What is the Difference Between a “Federated Location Data Store” and a “Gazetteer”?

The current proposal for how to handle location data, largely shaped by the ATGeo Working Group discussions (e.g., ATGeo WG: Designing for interoperability with a common data model for places and ATgeo WG: Next Steps for Garganorn and Geographic Data in ATProtocol), defines a “gazetteer service” as an API server that provides place data using ATGeo Lexicon interfaces. The goal is to support location queries and enable AT Protocol applications to employ, create, update, reference, and exchange geospatial data, with a strong focus on interoperability.

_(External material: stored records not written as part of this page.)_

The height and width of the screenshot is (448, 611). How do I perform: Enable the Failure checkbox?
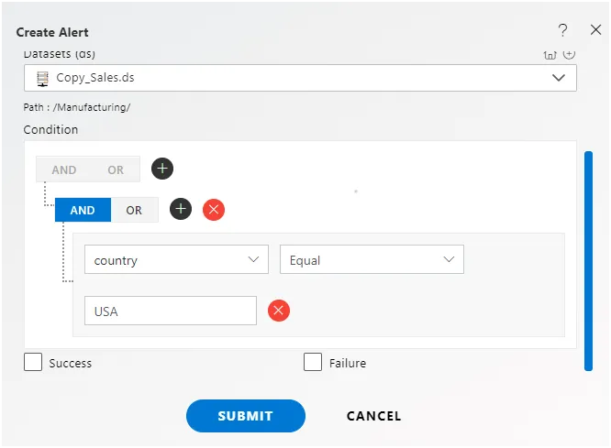(313, 362)
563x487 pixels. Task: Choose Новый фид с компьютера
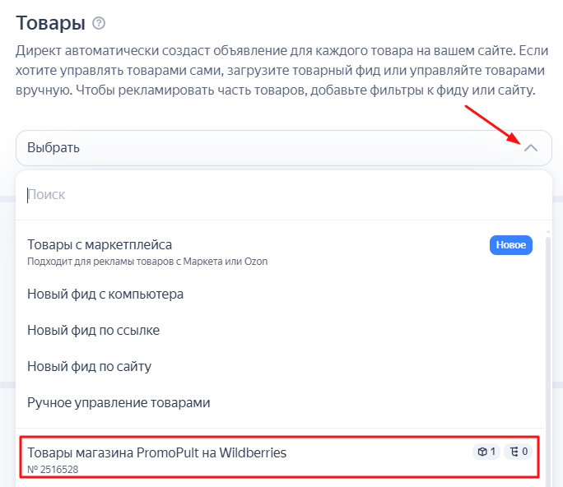point(280,295)
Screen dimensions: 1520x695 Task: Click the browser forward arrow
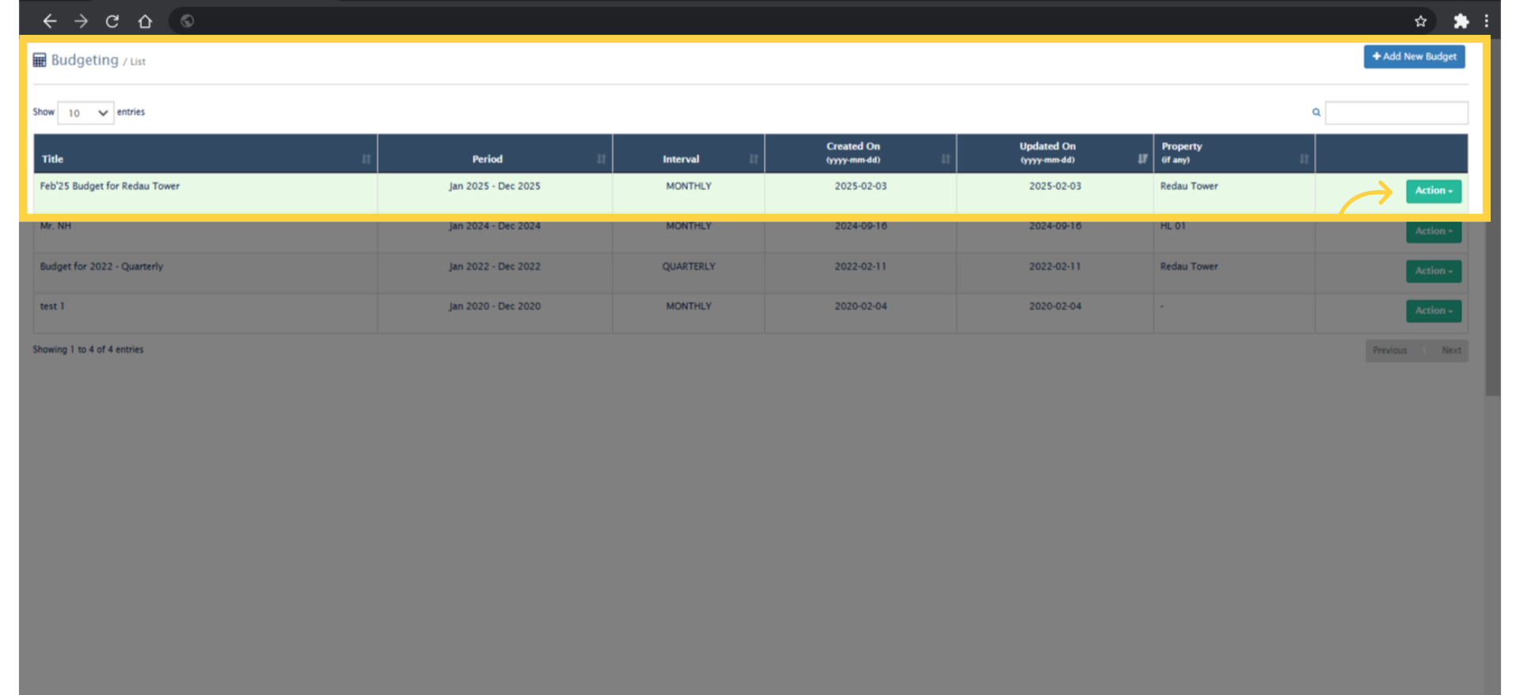click(81, 21)
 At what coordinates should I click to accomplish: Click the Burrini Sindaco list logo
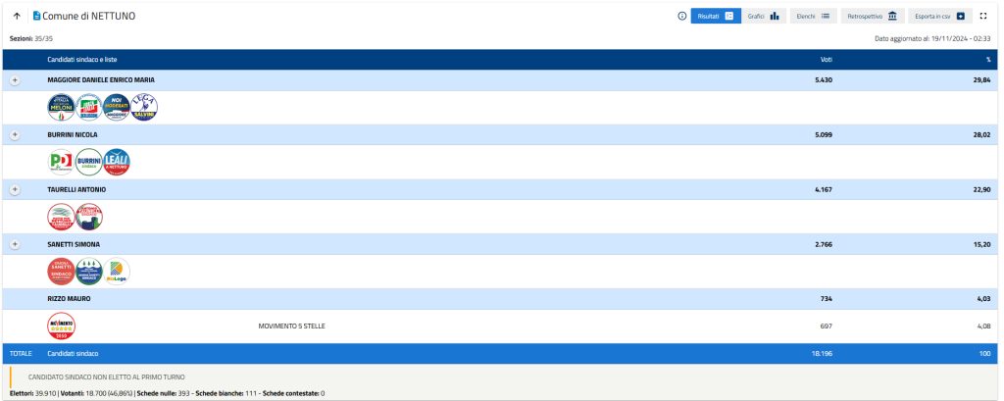pyautogui.click(x=89, y=162)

The idea is that a gazetteer server would translate off-protocol reference place data into Lexicon-specified AT Protocol objects and serve them via XRPC, without requiring the data to be stored in a Personal Data Server (PDS). Garganorn is a demo implementation acting as a data relayer. Even with the most performant and optimized architecture possible today, the fundamental problem with this approach is it means creating a *centralized * service for location, amidst the decentralized architecture of ATProto. With this model, there is no good solution for sharing location data or derivatives. In the worst case, developers end up with a model that is very similar to commercial, proprietary APIs, where queries are made at runtime and data is stored and ranked by each individual app developer. In the words of seabass.bsky.social, simply duplicating address records “thousands and thousands of times throughout ATProto” feels wrong

The solution I proposed in my last post—to develop a Federated Location Data Store—is, I believe, the intuitive, missing data structure that resolves this incongruity by creating a traversable, decentralized and dedupable catalog of public location data that is maintained by app developers and others with a specific ATProto use case in mind. Furthermore, it aligns with ATProto architecture and philosophy, and provides for common Bluesky app development use cases like search and geotagging, geofencing and topology, respects the terms of data provider licenses, and in line with the architectural principles behind ATProto, treats location as a first-class primitive and represents a core element of the decentralized (geospatial) web.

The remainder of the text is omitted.